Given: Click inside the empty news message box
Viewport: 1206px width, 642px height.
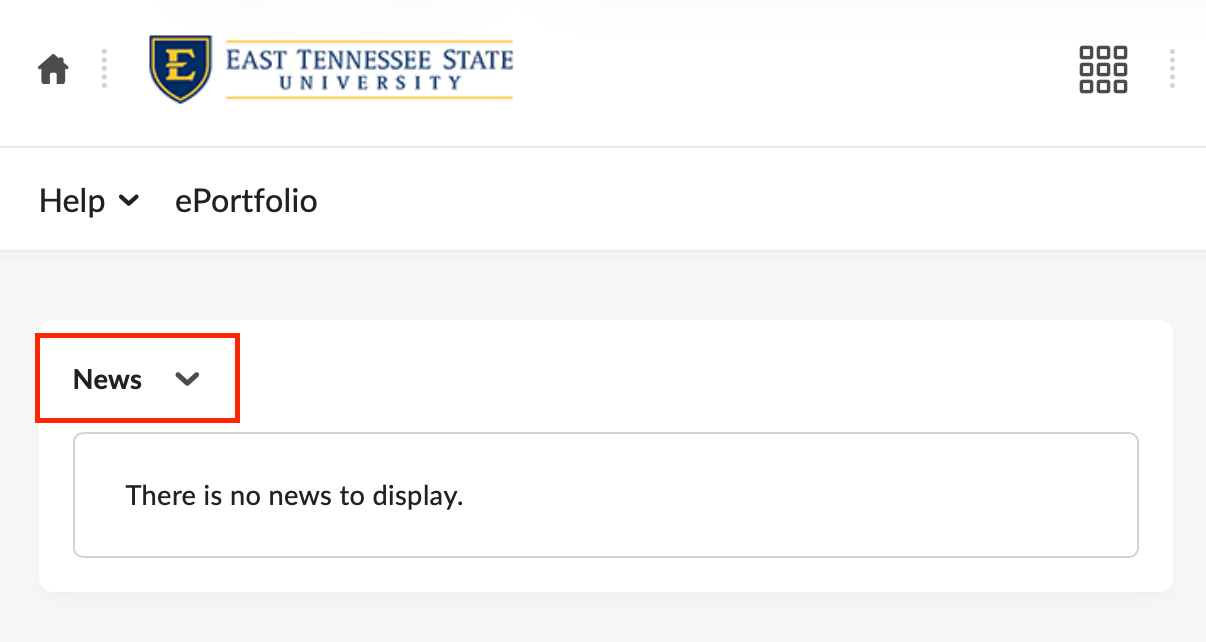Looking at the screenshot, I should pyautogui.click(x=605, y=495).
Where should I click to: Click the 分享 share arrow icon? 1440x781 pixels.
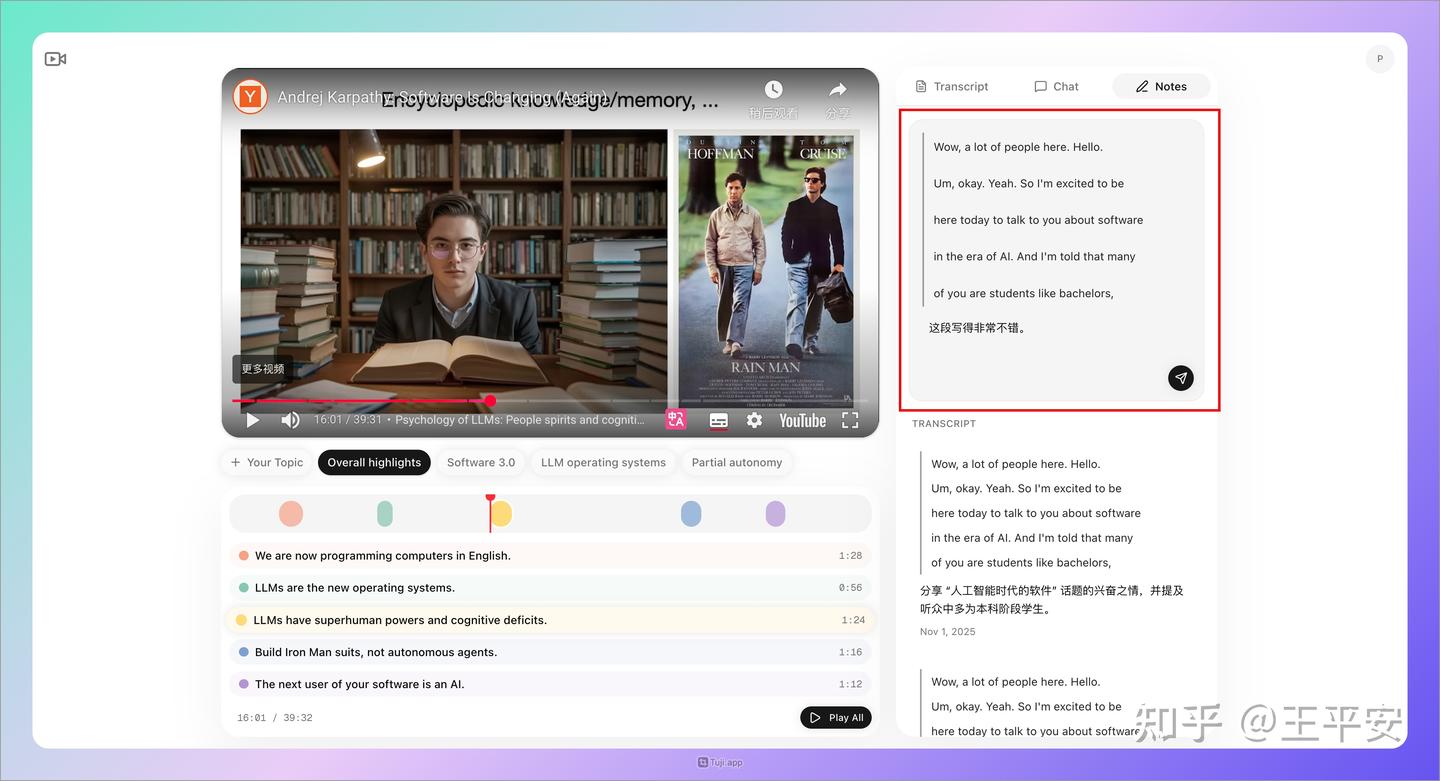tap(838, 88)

_Aim of the task_
Everything in the material above is to be reproduced exactly, pictures aside.

_Answer to the exercise_
Given: Click inside the empty news message box
Viewport: 1206px width, 642px height.
Looking at the screenshot, I should pyautogui.click(x=605, y=495).
Where should I click to: Click the 分享 share arrow icon? 1440x781 pixels.
tap(838, 88)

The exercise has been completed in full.